Guy #2: It's a walking playlist. I made it this morning for walking.


--Film Study Center

Neo-feminism hoooo!

Girl: I guess I really just needed the penis, and that's exactly what he was.


--Cross Campus

Sunday, July 12, 2009

Plus once I found a horse head in my bed.

Girl: Well I wasn't convinced that my family was actually in the Mafia until I finally saw our family seal.
Guy: You guys actually have a family seal?
Girl: Yeah, it shows this hand kind of reaching out to grab something else on the other side of the circle
Guy: Grabbing what?
Girl: A bloody dismembered hand.


--Starbucks

Wednesday, July 8, 2009

Michael Jackson defies all labels

Girl: Now is that a really gay thing or is that a really black thing?


--Orleton Court

There can NEVER be another.

Homeless Guy: I've had three heart attacks! Another one and I'll be just like Michael Jackson.


--Chapel Street

You couldn't?

Straight Guy: Could you imagine being 44 years-old and never having had a dick inside you?


--The Elmhurst

Just keep them away from sharp objects.

Old Lady: Everyone's playing the handheld game.

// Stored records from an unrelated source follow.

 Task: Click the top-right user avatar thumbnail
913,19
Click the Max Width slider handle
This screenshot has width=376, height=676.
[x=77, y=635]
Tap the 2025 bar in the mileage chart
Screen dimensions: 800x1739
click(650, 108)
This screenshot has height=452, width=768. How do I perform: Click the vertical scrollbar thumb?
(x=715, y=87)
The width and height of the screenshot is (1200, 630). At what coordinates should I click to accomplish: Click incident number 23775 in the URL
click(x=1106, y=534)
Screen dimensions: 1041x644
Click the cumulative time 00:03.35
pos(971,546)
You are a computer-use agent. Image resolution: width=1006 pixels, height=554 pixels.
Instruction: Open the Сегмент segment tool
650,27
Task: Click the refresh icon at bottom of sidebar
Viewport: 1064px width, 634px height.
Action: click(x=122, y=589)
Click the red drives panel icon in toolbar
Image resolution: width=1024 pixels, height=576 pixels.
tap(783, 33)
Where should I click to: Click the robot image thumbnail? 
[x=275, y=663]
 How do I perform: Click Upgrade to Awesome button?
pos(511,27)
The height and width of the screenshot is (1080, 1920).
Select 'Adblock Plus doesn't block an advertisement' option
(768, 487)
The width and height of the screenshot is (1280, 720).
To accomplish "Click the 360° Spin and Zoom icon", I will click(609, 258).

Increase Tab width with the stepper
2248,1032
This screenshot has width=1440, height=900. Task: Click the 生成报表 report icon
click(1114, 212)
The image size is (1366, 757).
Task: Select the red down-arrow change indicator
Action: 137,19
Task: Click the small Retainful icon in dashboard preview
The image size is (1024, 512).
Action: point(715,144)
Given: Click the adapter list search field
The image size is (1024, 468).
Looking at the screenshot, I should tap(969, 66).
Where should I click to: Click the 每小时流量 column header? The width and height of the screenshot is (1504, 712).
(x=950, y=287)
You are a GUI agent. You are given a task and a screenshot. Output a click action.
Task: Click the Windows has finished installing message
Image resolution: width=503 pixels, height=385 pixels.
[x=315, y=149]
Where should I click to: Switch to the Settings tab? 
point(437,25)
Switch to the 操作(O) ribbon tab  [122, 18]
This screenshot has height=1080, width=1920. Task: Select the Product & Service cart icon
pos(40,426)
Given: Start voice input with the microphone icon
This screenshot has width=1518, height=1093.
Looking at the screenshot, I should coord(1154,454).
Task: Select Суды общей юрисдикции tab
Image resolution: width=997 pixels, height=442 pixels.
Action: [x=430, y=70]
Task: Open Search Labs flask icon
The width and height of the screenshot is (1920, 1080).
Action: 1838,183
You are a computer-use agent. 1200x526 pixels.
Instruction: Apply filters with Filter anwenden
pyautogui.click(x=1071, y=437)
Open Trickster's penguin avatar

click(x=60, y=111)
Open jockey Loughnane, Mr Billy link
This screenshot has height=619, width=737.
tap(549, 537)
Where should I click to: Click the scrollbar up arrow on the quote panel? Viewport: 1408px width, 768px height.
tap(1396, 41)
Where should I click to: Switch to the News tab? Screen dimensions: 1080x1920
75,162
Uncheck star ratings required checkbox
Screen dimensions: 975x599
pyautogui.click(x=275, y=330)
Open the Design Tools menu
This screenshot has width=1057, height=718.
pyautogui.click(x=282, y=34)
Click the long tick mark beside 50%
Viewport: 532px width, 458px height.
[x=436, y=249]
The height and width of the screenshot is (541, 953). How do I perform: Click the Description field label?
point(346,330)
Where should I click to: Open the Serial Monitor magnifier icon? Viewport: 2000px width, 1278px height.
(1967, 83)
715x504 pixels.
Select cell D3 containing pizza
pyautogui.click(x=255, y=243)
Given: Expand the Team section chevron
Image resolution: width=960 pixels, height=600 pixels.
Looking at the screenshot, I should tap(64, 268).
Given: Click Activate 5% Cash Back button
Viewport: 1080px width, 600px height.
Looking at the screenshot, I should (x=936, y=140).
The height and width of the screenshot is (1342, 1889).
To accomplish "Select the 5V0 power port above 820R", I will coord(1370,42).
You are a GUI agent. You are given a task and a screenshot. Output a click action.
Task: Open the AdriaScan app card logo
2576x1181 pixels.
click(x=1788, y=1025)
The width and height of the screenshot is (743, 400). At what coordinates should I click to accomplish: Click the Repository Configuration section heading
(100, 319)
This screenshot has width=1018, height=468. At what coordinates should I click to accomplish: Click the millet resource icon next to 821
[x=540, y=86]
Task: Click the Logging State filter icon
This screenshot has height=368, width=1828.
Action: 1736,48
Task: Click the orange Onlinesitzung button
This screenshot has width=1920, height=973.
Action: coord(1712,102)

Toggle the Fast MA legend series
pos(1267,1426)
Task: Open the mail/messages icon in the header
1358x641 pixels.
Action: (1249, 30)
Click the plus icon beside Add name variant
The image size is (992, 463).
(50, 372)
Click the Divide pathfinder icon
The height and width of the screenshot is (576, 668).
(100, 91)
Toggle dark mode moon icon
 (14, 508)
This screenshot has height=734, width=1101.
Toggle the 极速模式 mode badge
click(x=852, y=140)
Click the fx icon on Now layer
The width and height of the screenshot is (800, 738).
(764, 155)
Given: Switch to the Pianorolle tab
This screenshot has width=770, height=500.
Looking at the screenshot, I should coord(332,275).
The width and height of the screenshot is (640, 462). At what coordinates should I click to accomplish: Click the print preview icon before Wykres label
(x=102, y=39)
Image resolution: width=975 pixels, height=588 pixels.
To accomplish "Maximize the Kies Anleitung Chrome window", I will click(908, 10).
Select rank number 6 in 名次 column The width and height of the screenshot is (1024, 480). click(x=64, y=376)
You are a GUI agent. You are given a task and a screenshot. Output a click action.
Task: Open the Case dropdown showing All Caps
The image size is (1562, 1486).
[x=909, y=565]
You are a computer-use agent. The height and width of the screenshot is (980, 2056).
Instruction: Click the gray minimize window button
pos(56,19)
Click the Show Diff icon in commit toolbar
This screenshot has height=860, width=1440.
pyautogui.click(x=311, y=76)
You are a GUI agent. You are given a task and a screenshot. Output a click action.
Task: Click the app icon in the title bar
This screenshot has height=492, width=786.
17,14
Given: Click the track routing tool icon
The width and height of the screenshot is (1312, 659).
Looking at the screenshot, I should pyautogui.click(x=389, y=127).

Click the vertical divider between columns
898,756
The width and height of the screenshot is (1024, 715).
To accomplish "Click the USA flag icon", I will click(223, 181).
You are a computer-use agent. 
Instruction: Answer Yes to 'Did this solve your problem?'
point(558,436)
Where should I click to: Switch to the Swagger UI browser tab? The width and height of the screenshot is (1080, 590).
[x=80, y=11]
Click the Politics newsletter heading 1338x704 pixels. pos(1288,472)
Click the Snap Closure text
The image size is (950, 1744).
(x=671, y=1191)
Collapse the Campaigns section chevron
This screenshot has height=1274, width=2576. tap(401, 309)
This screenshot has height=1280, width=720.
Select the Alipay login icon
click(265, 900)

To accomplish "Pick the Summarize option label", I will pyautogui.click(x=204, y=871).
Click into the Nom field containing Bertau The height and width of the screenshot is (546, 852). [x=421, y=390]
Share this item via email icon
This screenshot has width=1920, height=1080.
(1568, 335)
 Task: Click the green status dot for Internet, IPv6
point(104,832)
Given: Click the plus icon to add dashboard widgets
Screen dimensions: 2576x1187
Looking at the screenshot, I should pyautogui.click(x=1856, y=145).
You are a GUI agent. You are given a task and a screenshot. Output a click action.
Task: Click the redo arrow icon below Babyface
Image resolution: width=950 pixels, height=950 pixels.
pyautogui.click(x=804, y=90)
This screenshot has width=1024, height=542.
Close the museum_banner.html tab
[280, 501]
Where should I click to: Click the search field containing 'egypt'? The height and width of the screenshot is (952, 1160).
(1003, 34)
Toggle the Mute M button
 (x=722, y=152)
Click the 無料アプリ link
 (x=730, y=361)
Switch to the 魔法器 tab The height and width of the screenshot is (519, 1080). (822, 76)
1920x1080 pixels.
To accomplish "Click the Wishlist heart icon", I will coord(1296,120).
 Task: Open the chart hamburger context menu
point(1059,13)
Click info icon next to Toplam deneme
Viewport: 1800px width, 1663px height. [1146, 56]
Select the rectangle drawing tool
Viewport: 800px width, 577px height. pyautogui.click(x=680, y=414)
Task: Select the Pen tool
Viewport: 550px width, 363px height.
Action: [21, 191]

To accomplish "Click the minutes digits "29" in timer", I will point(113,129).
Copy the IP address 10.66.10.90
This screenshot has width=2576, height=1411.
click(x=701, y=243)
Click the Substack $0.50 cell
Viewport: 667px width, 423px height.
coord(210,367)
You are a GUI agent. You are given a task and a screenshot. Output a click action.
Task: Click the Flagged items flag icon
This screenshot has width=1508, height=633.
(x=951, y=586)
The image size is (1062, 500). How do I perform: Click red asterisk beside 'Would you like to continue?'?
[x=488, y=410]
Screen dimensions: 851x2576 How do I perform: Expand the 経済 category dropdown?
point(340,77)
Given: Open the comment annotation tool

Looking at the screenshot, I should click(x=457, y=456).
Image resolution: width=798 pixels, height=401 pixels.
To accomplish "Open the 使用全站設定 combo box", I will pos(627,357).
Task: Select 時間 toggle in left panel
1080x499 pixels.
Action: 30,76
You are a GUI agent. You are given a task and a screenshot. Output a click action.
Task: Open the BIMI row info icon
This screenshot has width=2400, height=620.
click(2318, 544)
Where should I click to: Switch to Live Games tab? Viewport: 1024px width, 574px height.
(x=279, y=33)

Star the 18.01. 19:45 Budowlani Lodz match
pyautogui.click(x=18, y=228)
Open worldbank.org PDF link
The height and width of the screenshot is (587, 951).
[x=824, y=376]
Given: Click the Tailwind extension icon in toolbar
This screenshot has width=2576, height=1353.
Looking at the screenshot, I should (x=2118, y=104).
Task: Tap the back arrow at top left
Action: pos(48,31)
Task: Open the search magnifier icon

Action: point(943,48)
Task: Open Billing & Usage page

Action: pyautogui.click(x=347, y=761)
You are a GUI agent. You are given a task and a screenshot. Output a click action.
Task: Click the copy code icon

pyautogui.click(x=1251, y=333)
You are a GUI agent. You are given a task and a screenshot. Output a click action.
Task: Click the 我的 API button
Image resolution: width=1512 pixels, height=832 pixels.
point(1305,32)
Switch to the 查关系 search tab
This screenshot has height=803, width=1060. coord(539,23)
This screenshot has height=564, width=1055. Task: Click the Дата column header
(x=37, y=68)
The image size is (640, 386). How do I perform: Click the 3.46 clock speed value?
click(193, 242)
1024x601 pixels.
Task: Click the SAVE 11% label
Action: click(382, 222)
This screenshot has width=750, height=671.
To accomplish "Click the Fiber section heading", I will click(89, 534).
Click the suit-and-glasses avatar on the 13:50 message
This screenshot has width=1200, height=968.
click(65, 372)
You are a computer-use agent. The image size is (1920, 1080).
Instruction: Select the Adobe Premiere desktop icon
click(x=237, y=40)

The PCP game.


--Amtrak Regional

Tuesday, July 7, 2009

Shut up or I'll scalp you.

Guy: Why do you have the entire Last of the Mohicans soundtrack on your iPod? That's the real question.


--The Elmhurst

Tuesday, June 30, 2009

Turns out it's not.

Guy: I was thinking it'd be funny to bic a dog.

Saturday, June 27, 2009

He's clearly sake-bombed

Guy #1: This literally smells like shit.
Girl: It's delicious! It's soy sauce.
Guy #2: He was trying to use it as a mixer.


--Lynwood

The market hasn't peaked yet!

Guy: We're going to go sell two rottweilers right now!
Bouncer: Don't do that.


--Rudy's

It's A-OK!

Girl: Sorry I wet your underwear.
Guy: ...


--Irish Pub

Wednesday, June 24, 2009

I fucked a mermaid!

White Guy: And she's black. She could suck the chrome off the back of a boat. I CANNOT wait.

Tuesday, June 23, 2009

Heh..."Twitter"

Guy: Clitoral stimulation? There's an app for that!

Monday, June 22, 2009

Uh, Sotomayor's confirmation?

Drunk Guy: I'm fingering an 18-year-old. What's more important than that right now?

MINI Post-It!

Woman: He broke up with me via Post-It!

No, like "born" born...out of the womb.

Skater guy: I was born again in a Dunkin' Donuts.
Girl with posse: What does that mean? We're all Jews here.


--College Street

Well you SHANT have them.

Sober 30-year-old woman: I want nuggets! I want nuggets!


--Temple Grill

Sunday, June 21, 2009

Hot damn!

Guy: That's awesome. That's, like, child abuse.


--The Elmhurst

Wednesday, June 17, 2009

I bleed sweet tea, motherfucker.

Northern Girl: I always think of West Virginia as one big coal mine.
Southern Guy: Yankee bitch!


--The Elmhurst

Sunday, June 14, 2009

That...I did not know.

Guy: You know you don't get worker's comp right now.
Girl: You know your oysters were on my titties!